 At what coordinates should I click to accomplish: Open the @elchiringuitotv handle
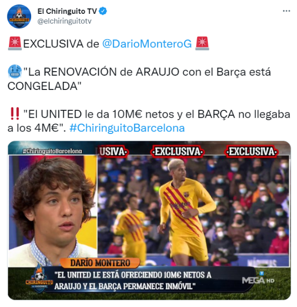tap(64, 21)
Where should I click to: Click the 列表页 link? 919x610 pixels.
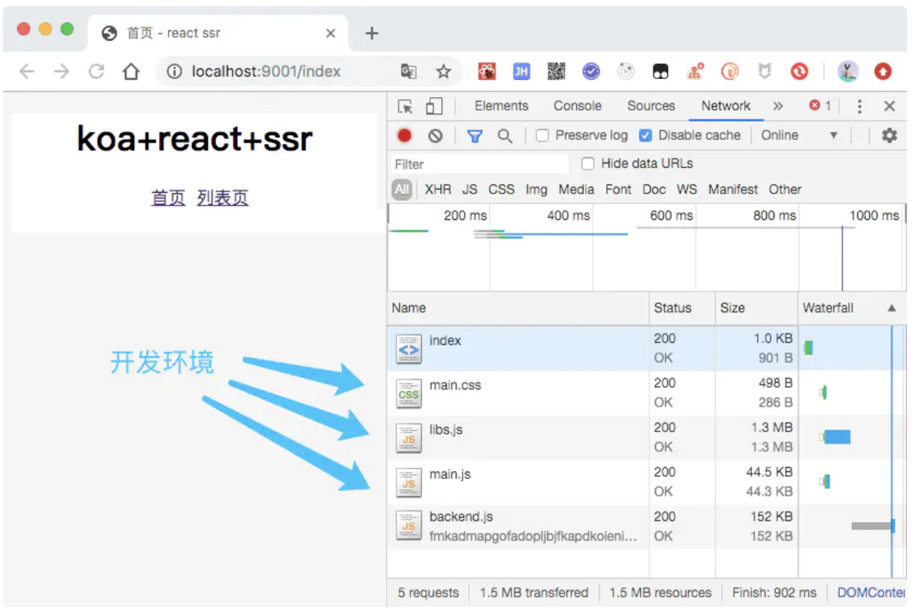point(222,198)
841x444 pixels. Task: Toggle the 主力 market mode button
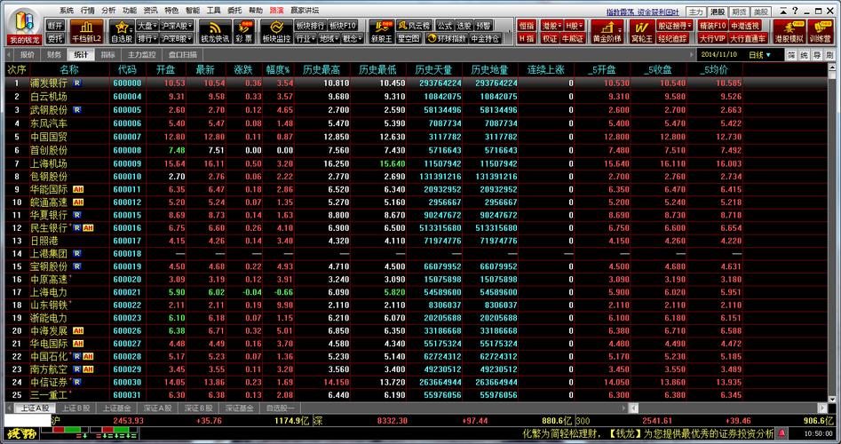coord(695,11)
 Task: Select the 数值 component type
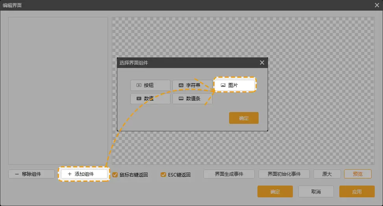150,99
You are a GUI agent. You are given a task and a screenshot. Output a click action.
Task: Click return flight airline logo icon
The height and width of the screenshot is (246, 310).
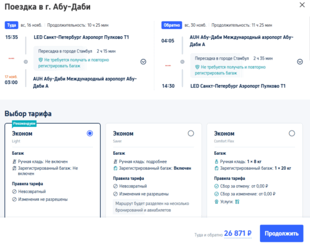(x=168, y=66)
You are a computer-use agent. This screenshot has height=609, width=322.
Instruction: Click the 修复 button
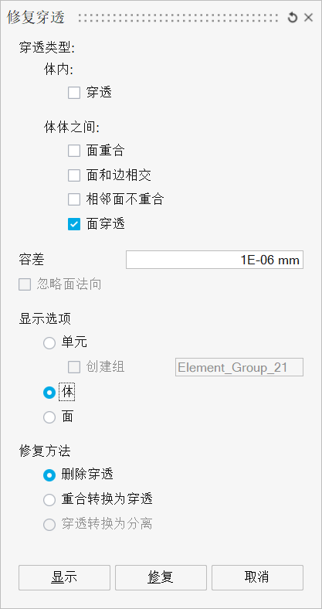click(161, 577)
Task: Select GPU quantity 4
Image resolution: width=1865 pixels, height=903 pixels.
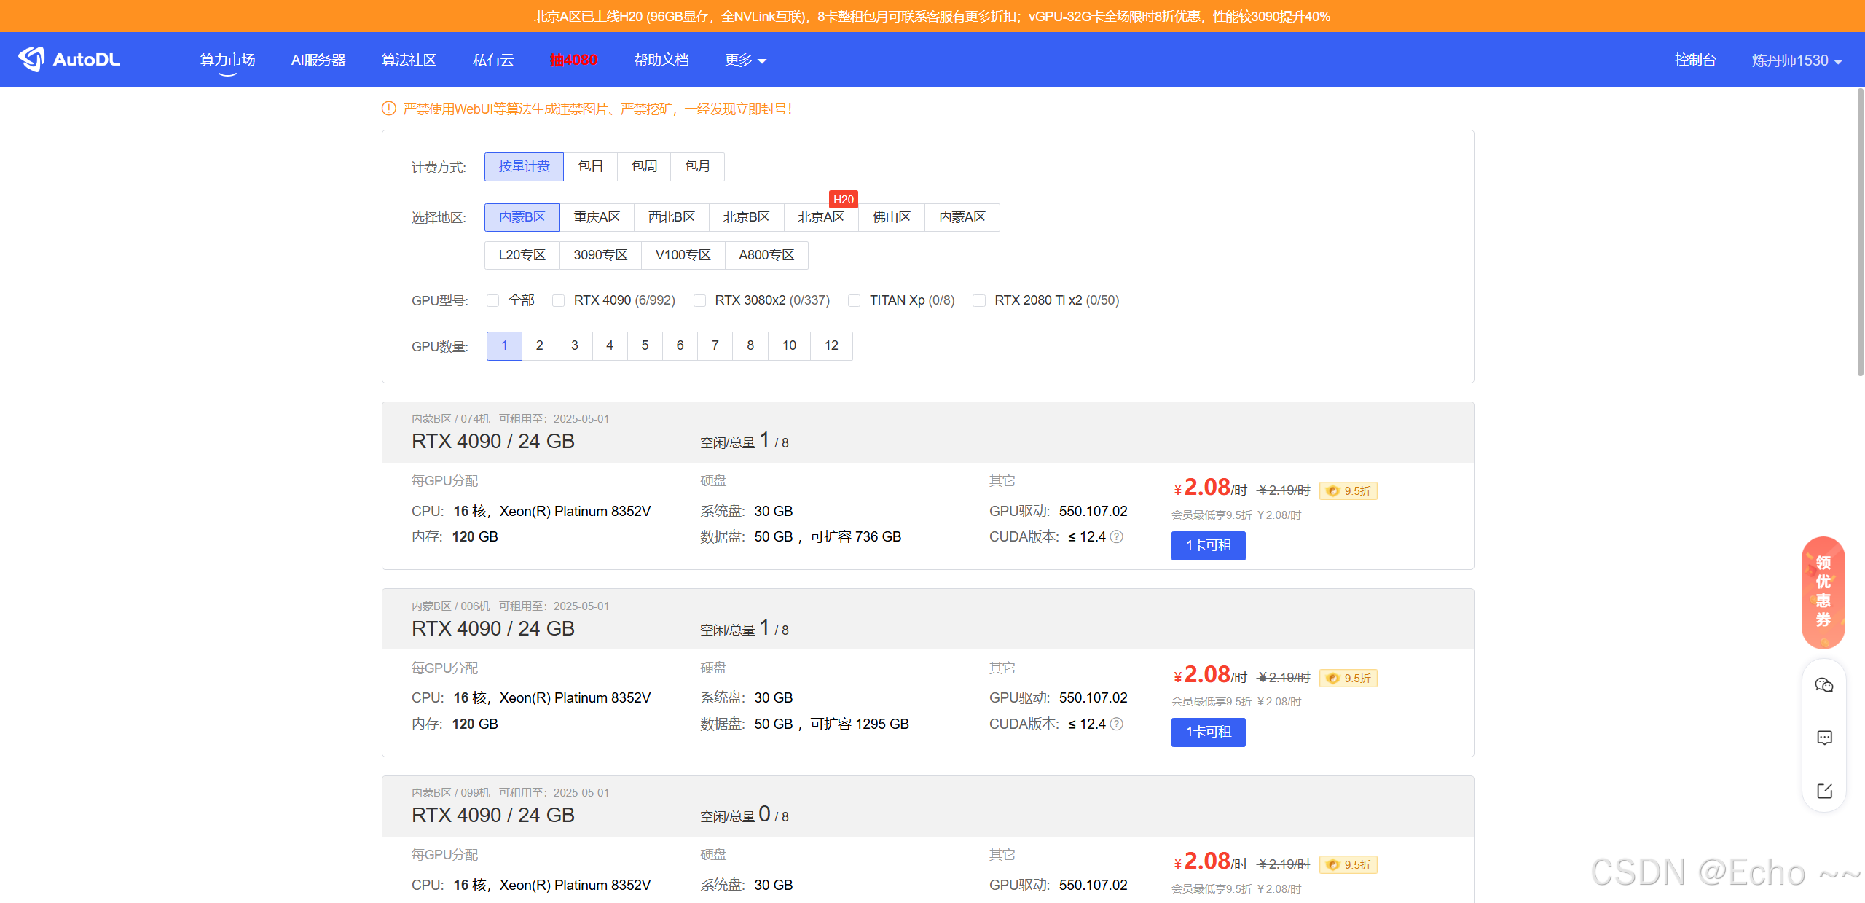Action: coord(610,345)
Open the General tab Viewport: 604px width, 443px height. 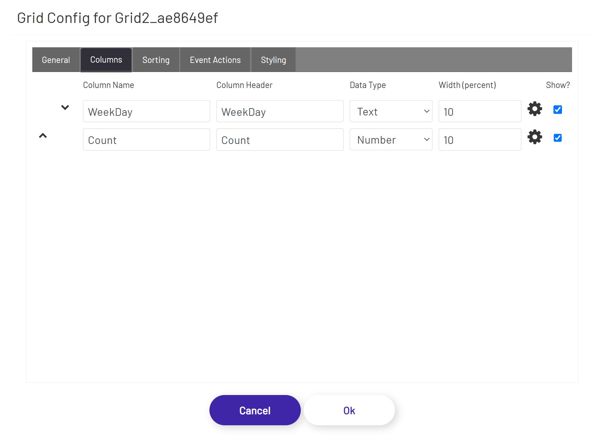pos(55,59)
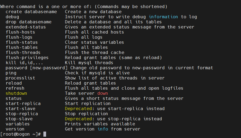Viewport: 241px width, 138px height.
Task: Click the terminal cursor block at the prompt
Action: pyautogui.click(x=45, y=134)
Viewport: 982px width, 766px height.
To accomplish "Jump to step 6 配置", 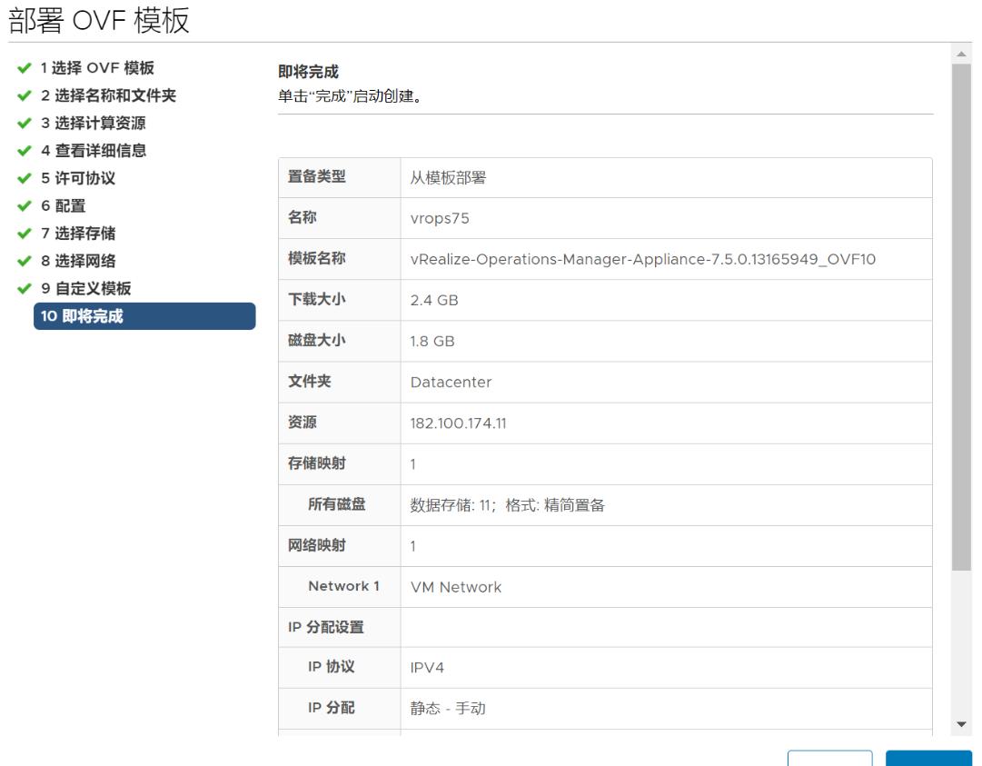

> [What to do]:
Turn the records from the line with "841x444 pixels. Task: Toggle" up to and including the line with "(x=168, y=66)" into a Markdown table with the columns "No." and "Record line," one row per line and no blank lines. Leave the pictures out of the table.

> [Answer in full]:
| No. | Record line |
|---|---|
| 1 | 841x444 pixels. Task: Toggle the 主力 market mode button |
| 2 | coord(695,11) |
| 3 |  Task: Select the 数值 component type |
| 4 | 150,99 |
| 5 | You are a GUI agent. You are given a task and a screenshot. Output a click action. |
| 6 | Task: Click return flight airline logo icon |
| 7 | The height and width of the screenshot is (246, 310). |
| 8 | (x=168, y=66) |